The craft of jewellery-making in Byzantium
It's hard to think of an empire that had a more resplendent tradition of jewellery than the Byzantine. For centuries, Byzantium reigned supreme and cultivated the arts, architecture and music together with a unique style of jewellery. Utilizing the splendour and wealth of Greece, Egypt and the Middle East, as well as parts of Russia and North Africa, Byzantine craftspeople created a unique style of jewellery.
In this period of prosperity, men, women and children alike wore bracelets, necklaces, body chains, rings and ornate earrings, coats of arms with heavy rings, decorated with symbolic words, or biblical scenes. Jewellery was a way to represent one’s social status in the Byzantine Era. So much so that Emperor Justinian decreed that some precious gems and stones such as emeralds, pearls, and rubies were for the exclusive use of the Emperor in a law called the Justinian code in 529 AD. The plebs were allowed to wear a golden ring but the Emperor presented diplomats, the military, and high-ranking officials with fine jewellery made by imperial craftsmen and personally selected by the Emperor himself.
With an abundance of gold mined from areas near Constantinople, artisans created luxurious gold pieces of jewellery combined with rubies, sapphires, emeralds, pearls, amethysts, lapis lazuli and other precious stones obtained from trading with India, Persia and the East.
Byzantines imbued gemstones with symbolic meaning. For example, pearls were believed to have come into existence when a lightning bolt struck an oyster shell. As pearls were rare and hard to acquire as they were imported from India, the Gulf and the Red Sea, their value and perception of power increased to an almost symbolic degree. Gems were indeed more important than gold in Byzantine times, and less effort was put into the craftsmanship of gold if the jewellery design was to include big gemstones. Glyptography (the art of carving gemstones) was also popular, with cameos and intaglios in the form of ring stones and pendants.
Coins were also used to make jewellery, a remnant of which can be found today in some Roma cultures. Seen as portable portraits of the emperor, these coins were often imbued with amuletic properties, such as protection against bad luck, illness and evil.
Jewellery for Byzantine royals and the elaborate hierarchy of the court were both luxurious and symbolic. Only the best artisans in the court workshop crafted royal jewellery for the Byzantine Imperial family, not sharing the secrets of their techniques with anyone. As with all things Byzantium, the inspiration for the designs and creativity, in general, was thought to be divinely sent.
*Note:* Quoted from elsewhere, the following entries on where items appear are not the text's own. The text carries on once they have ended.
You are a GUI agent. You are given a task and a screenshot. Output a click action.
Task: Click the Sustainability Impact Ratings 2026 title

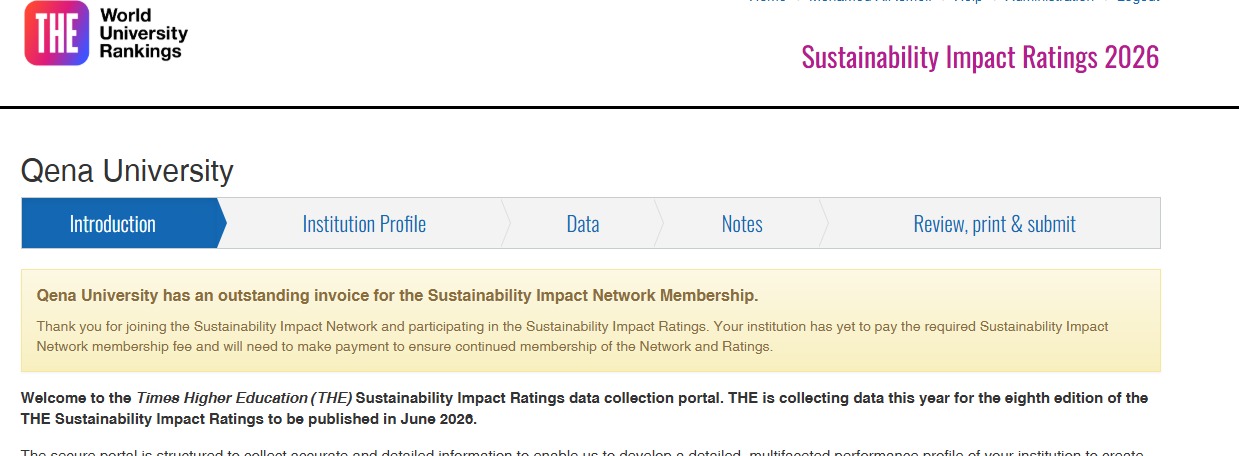point(980,57)
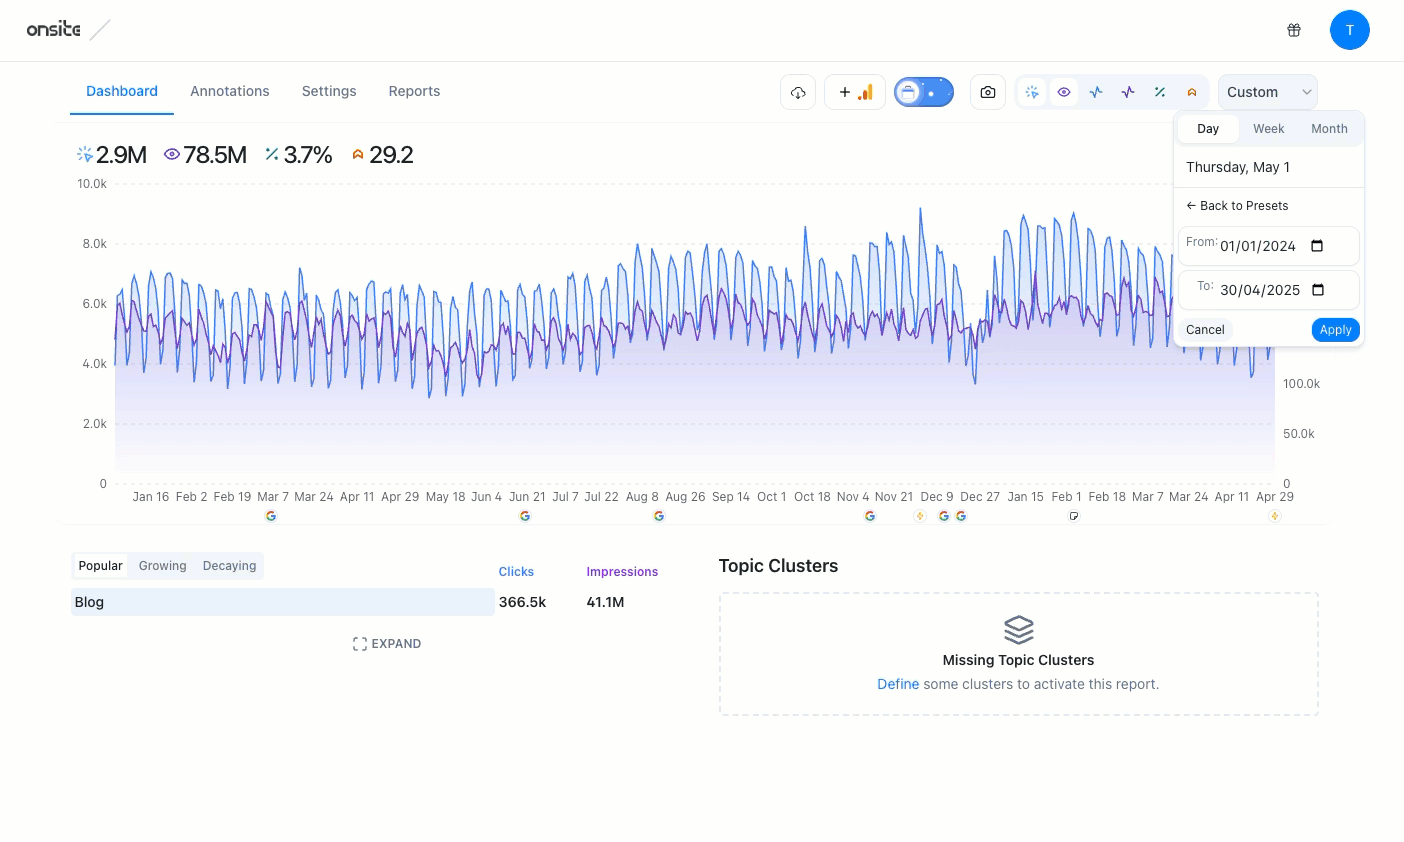This screenshot has width=1404, height=842.
Task: Open the gift icon in header
Action: 1294,30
Byzantine jewellery made strong use of the Christian cross and other early religious symbols - Christian symbolism was the backbone of all aspects of Byzantine art. Some royal jewellery borrowed Roman and pagan iconography to emphasize a ruler's power. Hellenistic heroes or gods often appeared on Byzantine jewellery alongside Christian imagery. A necklace may have featured military trophies, political symbols or imperial insignia.
Byzantine goldsmiths used a variety of techniques to produce motifs on gold: repetitive motifs were embossed on gold with a dye, individual work was chased and fine detail was achieved by engraving with a fine-tipped tool. The Byzantine artisans were masters of highlighting such delicate details in relief with the use of niello (a black mixture used as an inlay on etched metal).
Opus interrasile, a kind of pierced openwork metalwork, which was popular in the Roman Empire, was used more elaborately and creatively by Byzantine artists.
From the 9th century onwards, the technique of cloisonné enamel was imported from the west only to be perfected and widespread, as it achieved polychromatic designs. Throughout the following centuries, Byzantine jewelry-making reached new heights of craftsmanship, achieving a historic pinnacle of ornate and opulent jewellery.
One can get an idea of the full effect of Byzantium’s rich, sumptuously decorated style by observing the mosaic of Basilica di San Vitale in Ravenna, especially the mosaics of Emperor Justinian and Empress Theodora and her entourage. Iconic and quite baroque, Byzantine glamour was rediscovered in the 20th century by Coco Chanel, who perhaps identified with Theodora who, starting out as an acrobat performer, rose to glory to become the Empress of Byzantium.